SOURCE RECORDS start

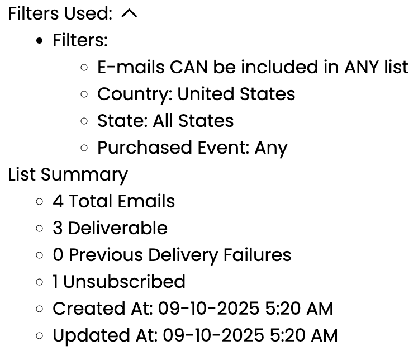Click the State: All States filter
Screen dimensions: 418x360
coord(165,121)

SOURCE RECORDS end
SOURCE RECORDS start

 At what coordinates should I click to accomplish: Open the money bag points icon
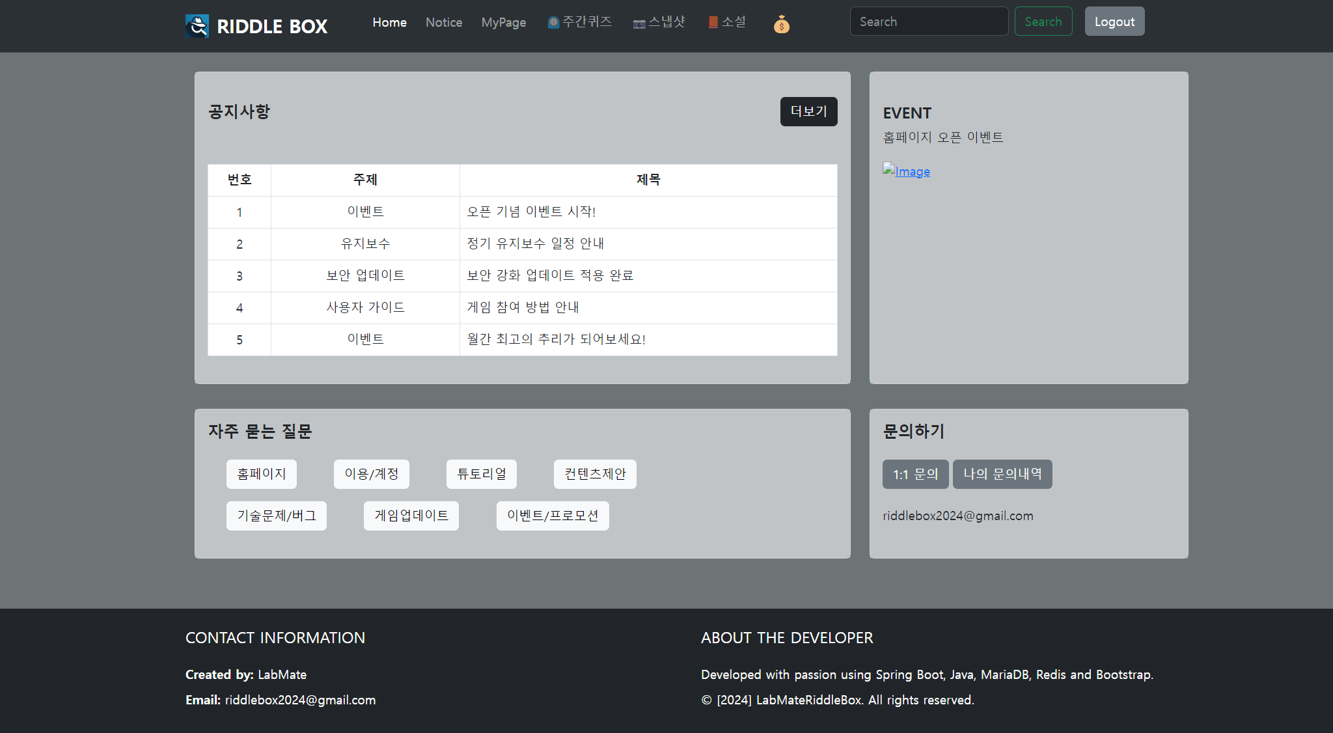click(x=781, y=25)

SOURCE RECORDS end

[YOUR TASK]: Give the listing lines starting at the one containing "Click the State: All States filter" and ending at the one containing "coord(165,121)" as a Markdown table with the columns Row and Entry. Skip blank lines and leave the pictures out.

[SOLUTION FOR THIS EXERCISE]:
| Row | Entry |
|---|---|
| 1 | Click the State: All States filter |
| 2 | Screen dimensions: 418x360 |
| 3 | coord(165,121) |